# Work instruction
Your answer should hold only the lines from the one containing "Given: Pick the 1,025.00 profit cell" through the last line below, copied exactly; pictures stay out.

[Items listed in a dataset]

↓↓↓

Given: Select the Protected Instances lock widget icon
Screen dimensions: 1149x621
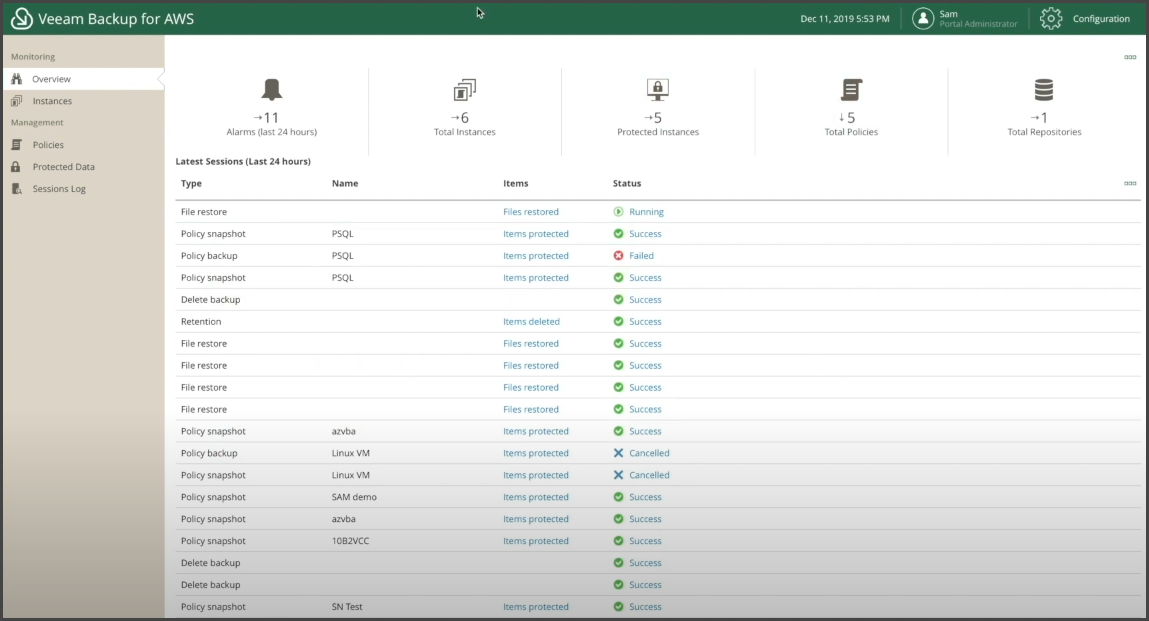Looking at the screenshot, I should [x=657, y=90].
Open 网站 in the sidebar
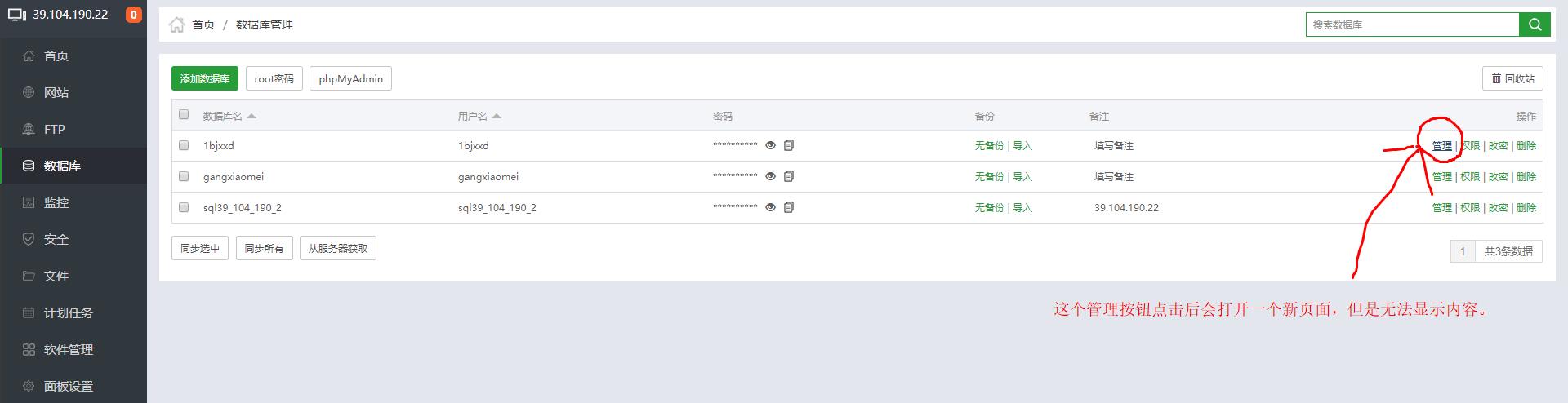 tap(56, 92)
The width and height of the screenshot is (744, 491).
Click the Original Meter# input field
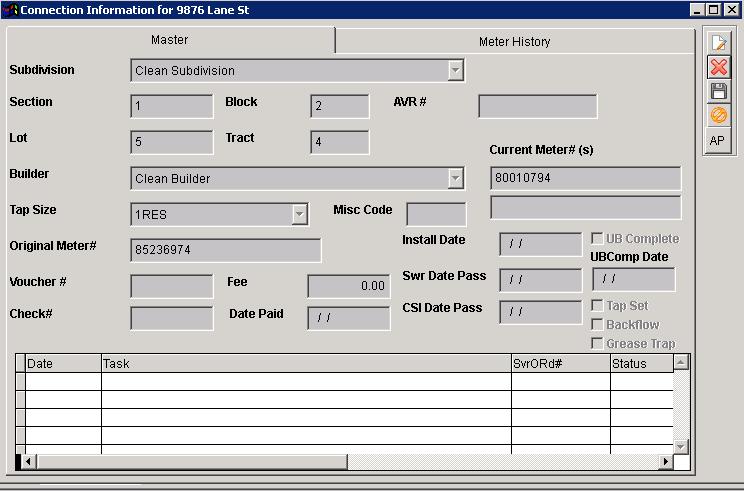pos(225,250)
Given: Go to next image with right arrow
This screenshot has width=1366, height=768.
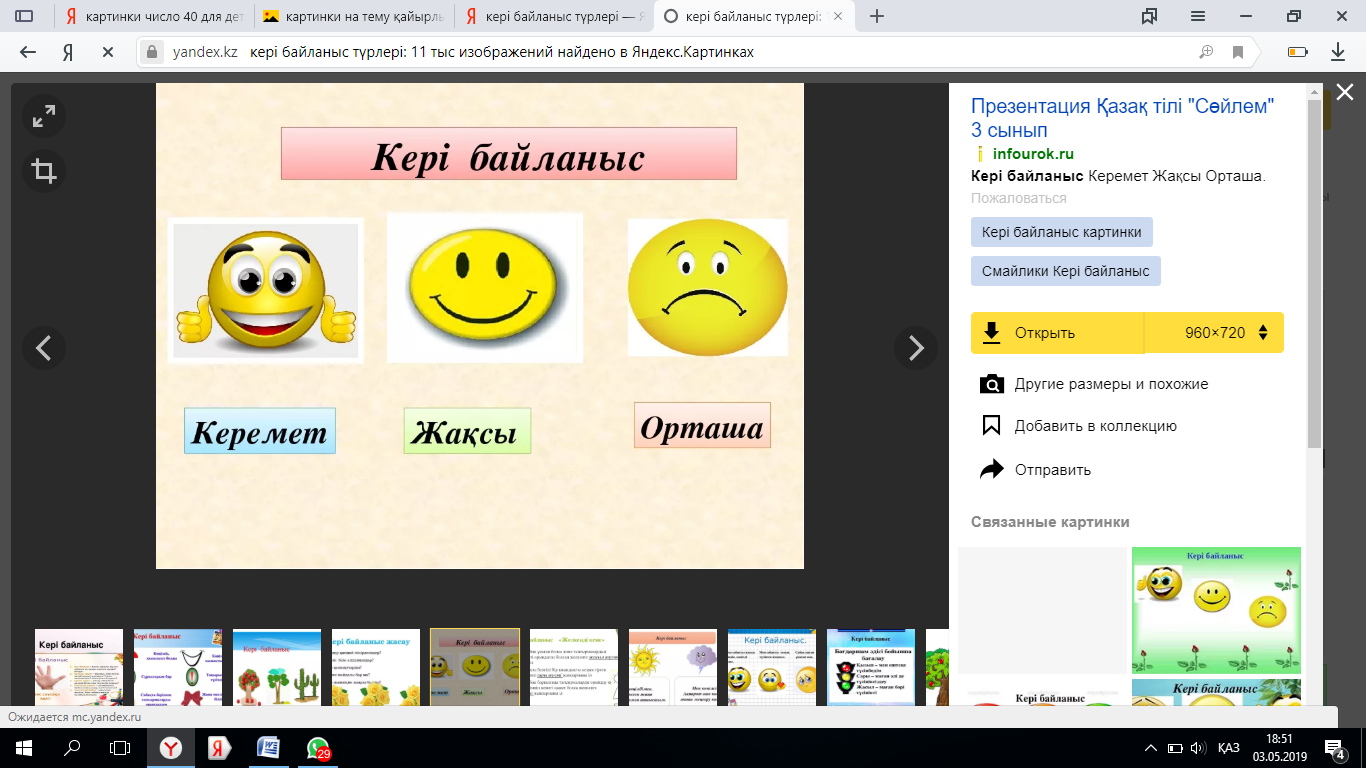Looking at the screenshot, I should [915, 348].
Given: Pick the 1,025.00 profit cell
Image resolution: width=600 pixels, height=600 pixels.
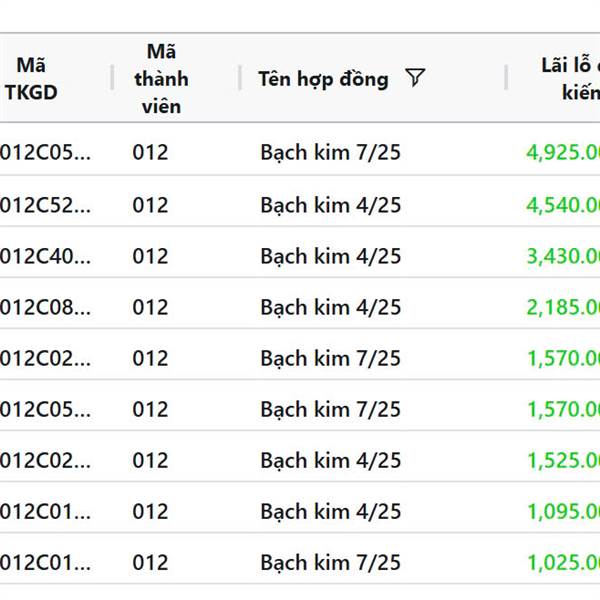Looking at the screenshot, I should click(x=562, y=562).
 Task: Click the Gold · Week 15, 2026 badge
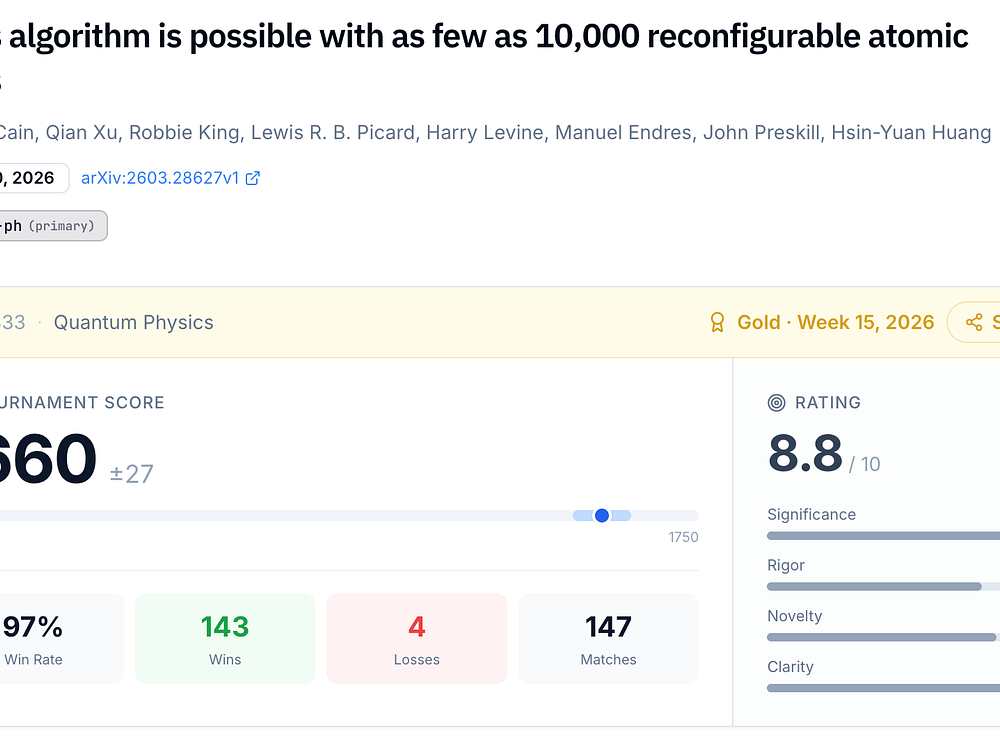pos(835,322)
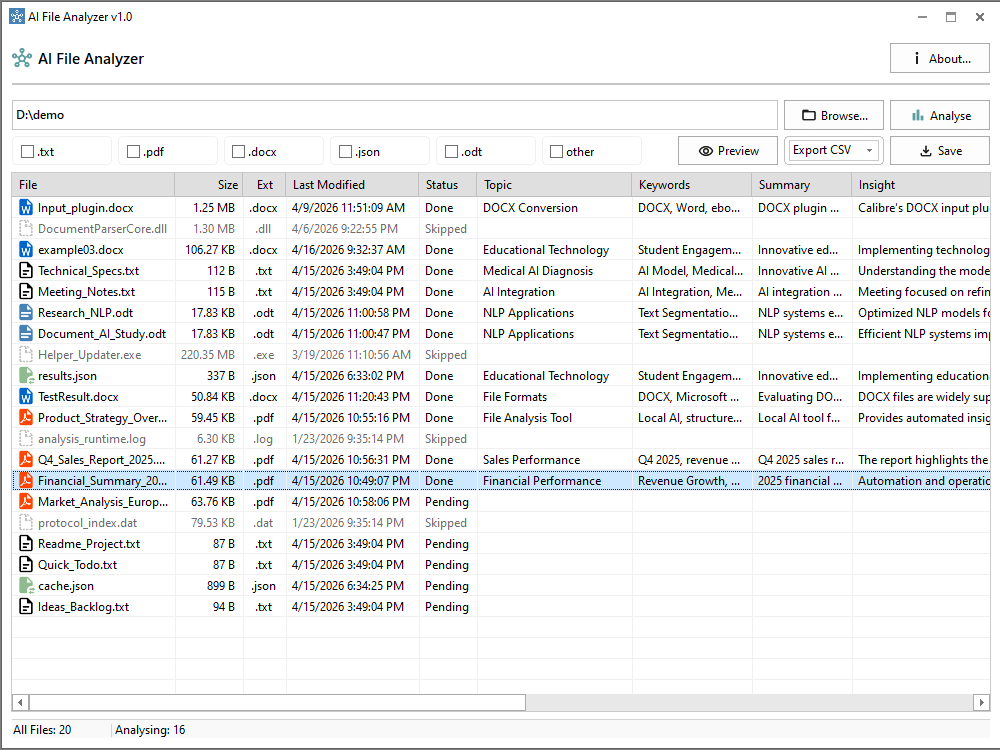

↑↑↑

# Reply
Given: Pick the 1,025.00 profit cell
Image resolution: width=600 pixels, height=600 pixels.
Looking at the screenshot, I should click(x=562, y=562).
 Task: Click the Gold · Week 15, 2026 badge
pos(835,322)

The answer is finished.